After I had successfully executed a 32 point turn to get out of the parking, and gathered my faculties somewhat, I decided I needed to change my life to maintain this happy state of fugue.
Dismissing a cocaine habit for economic reasons, I’ve decided to change the spare room into what I shall call ‘The Pleasure Parlour’
Which I will equip accordingly.
We do, in fact, already have a Thumper machine. If you do not have one and are therefore deprived of a daily thump, shame for you.
Look it up, it’s a Canadian massage machine. There is no other like it. I don’t know much about Canadians, but this they do well.

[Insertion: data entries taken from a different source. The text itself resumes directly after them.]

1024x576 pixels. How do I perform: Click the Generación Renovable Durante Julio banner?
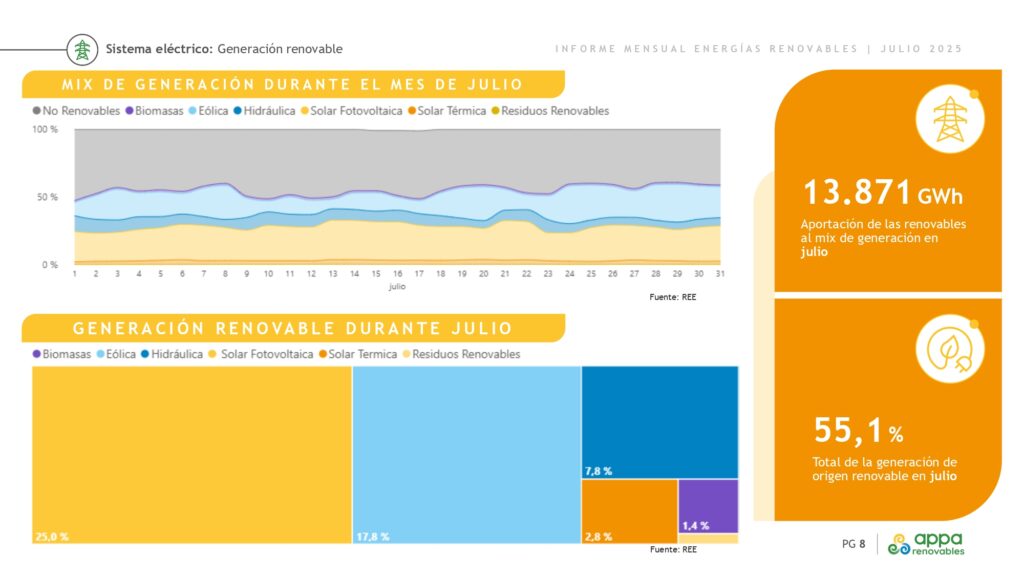coord(293,328)
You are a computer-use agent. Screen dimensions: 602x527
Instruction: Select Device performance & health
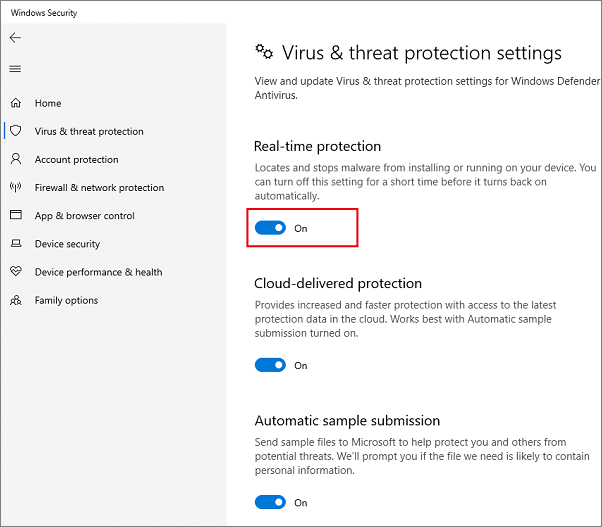coord(98,272)
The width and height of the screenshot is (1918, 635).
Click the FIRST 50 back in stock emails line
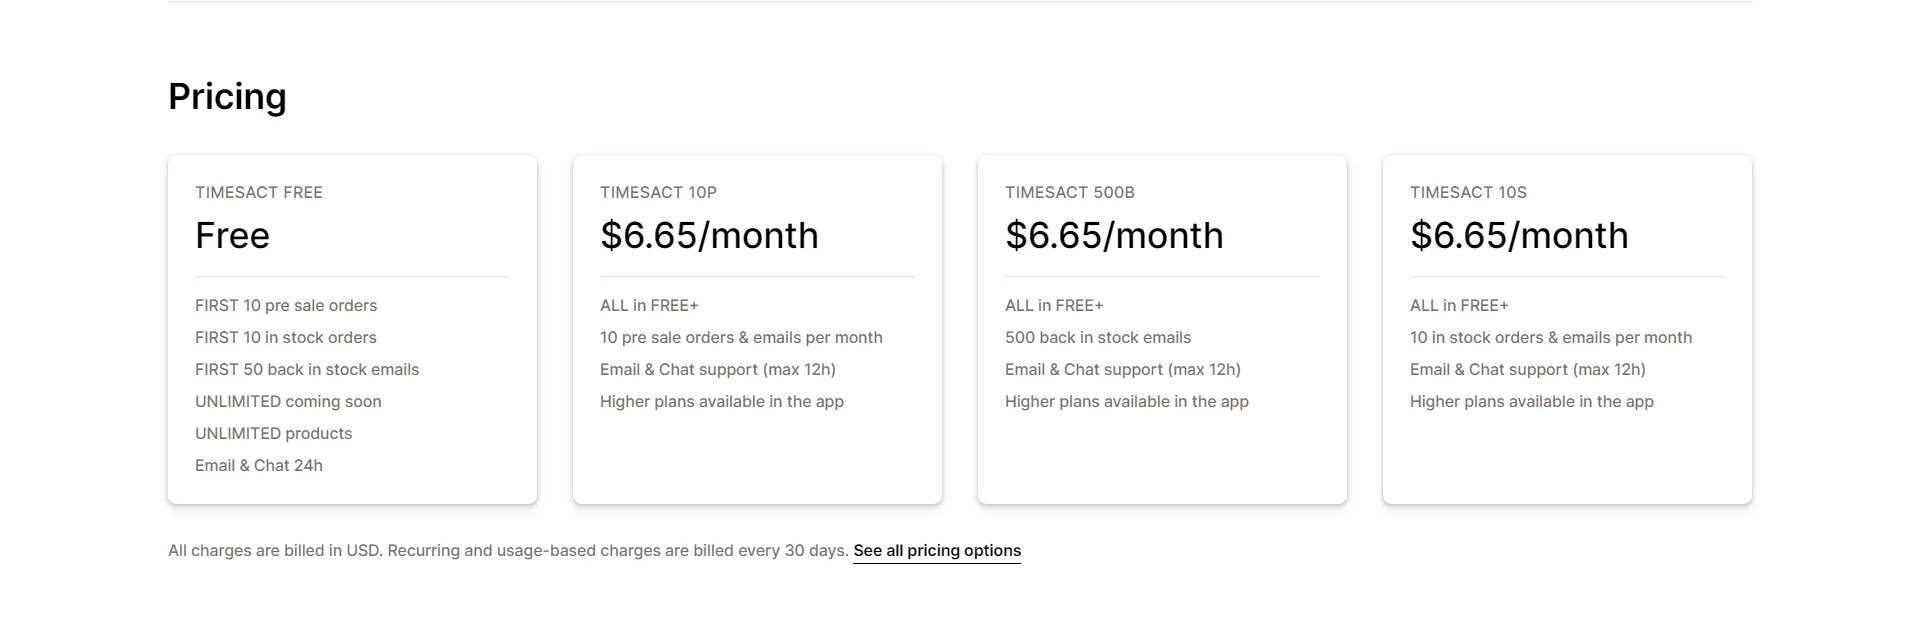click(307, 370)
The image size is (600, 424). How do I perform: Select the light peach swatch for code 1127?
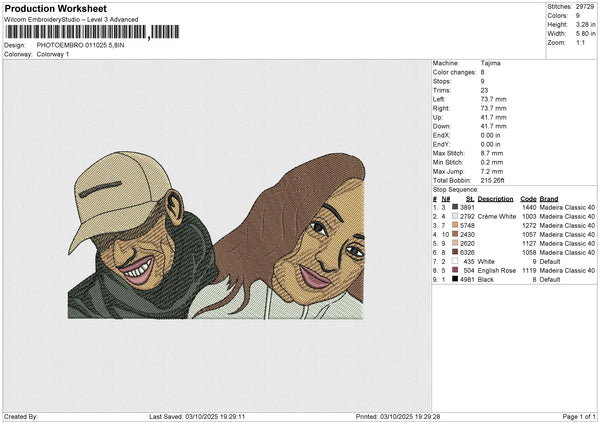click(x=454, y=243)
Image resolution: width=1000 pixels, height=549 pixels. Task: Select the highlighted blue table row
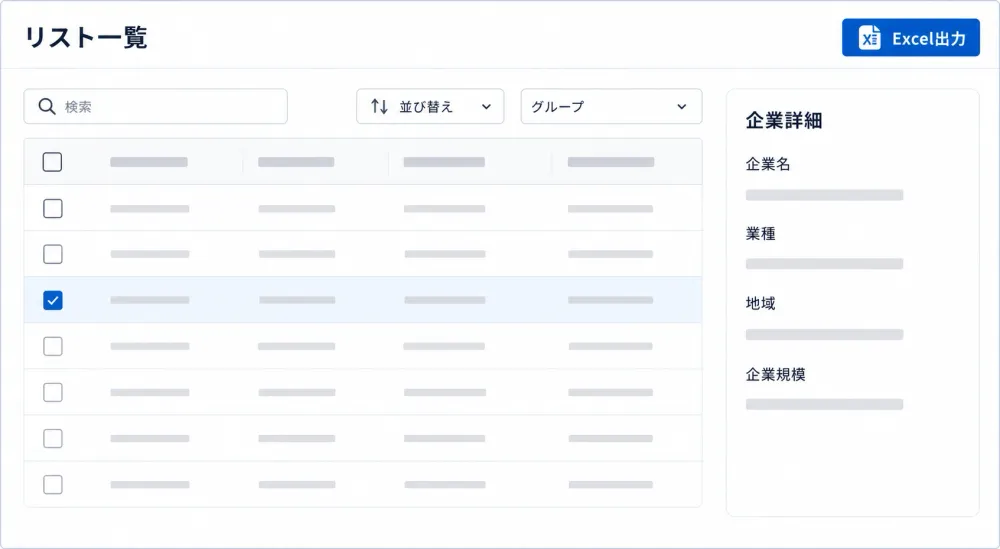[x=363, y=300]
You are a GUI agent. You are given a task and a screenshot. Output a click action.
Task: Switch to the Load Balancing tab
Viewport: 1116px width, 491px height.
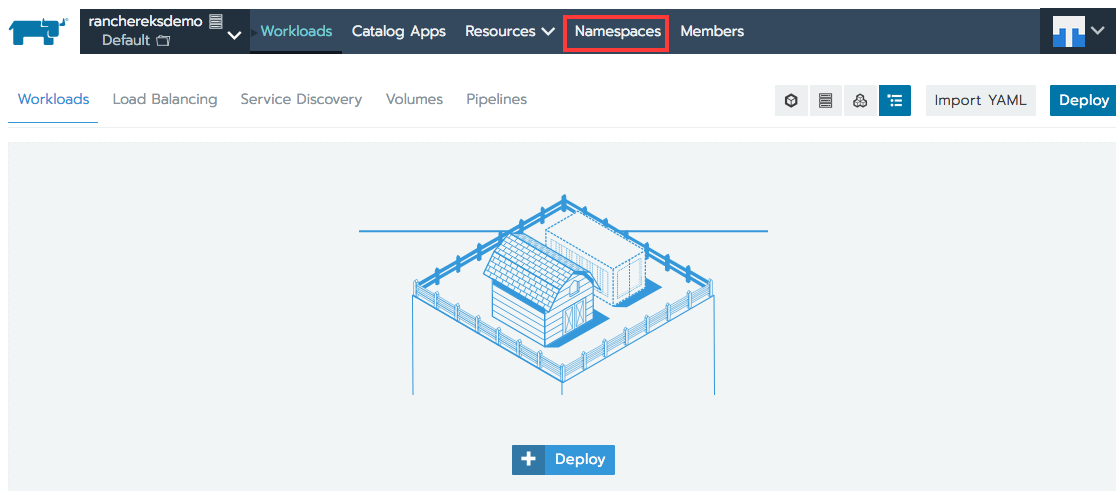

I used to have a vibrating machine. A big one. For some reason, when I tried to describe it to others, hilarity ensued. It guaranteed weight loss and toning, but really it just loosened your fillings a bit. Not in a good way.
So, I have started to plot out my Pleasure Parlour. I became a bit worried that the name may raise some expectations, so I thought I’d throw some exercise equipment in too.
So, now I will call it the ‘Pain and Pleasure Parlour’
Because that’s much better and not fifty shades of anything.
Fifty Shades of Rosie would be a good name… take into account your mood on the day!!